Annals of Hepatology (Jan 2013)
First successful treatment of post-liver transplant hepatitis C fibrosing cholestatic hepatitis with boceprevir, peginterferon and ribavirin in a pre-transplant null responder
Abstract
Fibrosing cholestatic hepatitis (FCH) is a less common but well-recognized severe complication of recurrent hepatitis C virus (HCV) infection post-liver transplant. This condition is fatal without successful treatment and to date; post-transplant antiviral interferon-based antiviral therapy has been associated with guarded success. The new era of protease inhibitors in the treatment of chronic HCV infection may alter the dismal outcome of this condition. To date, however, the experience with protease inhibitors in this condition is unreported.
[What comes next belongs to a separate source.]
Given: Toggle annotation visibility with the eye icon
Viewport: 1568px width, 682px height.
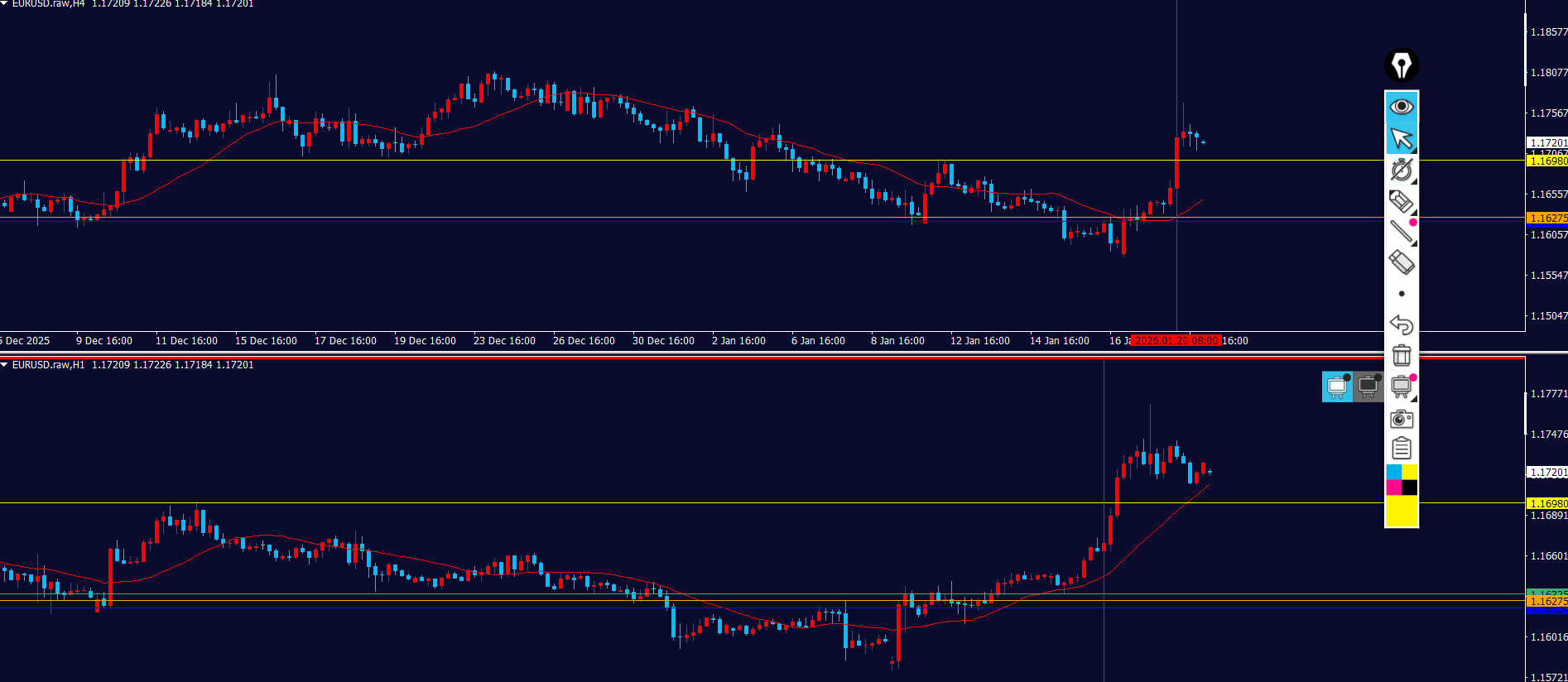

We report a post-liver transplant recipient with HCV associated FCH treated successfully with boceprevir, peginteferon and ribavirin for severe FCH. The patient was young woman who was a null responder pre-transplant to peginterferon and ribavirin. The peak serum bilirubin 391 µmol/L normalized to 15 µmol/L by week 8 of therapy. The pre-treatment HCV viral load of > 78 million IU/mL, decreased to 78 IU/mL at week 8 of therapy and was undetectable by week 12 and at the end of 48 week of treatment. 12 weeks post treatment, the HCV viral load remains undetectable. Significant anemia and neutropenia were encountered. Tacrolimus dosage titrated to trough levels, required marked reduction to 0.5 mg three times weekly. Despite the suboptimal peginterferon and ribavirin dosing, limited by adverse effects, full boceprevir dosing was maintained, with resolution of liver dysfunction. Boceprevir was obtained on compassionate grounds from the manufacturer before its licensure in Canada and this was the first use of boceprevir in the world for post-transplant FCH.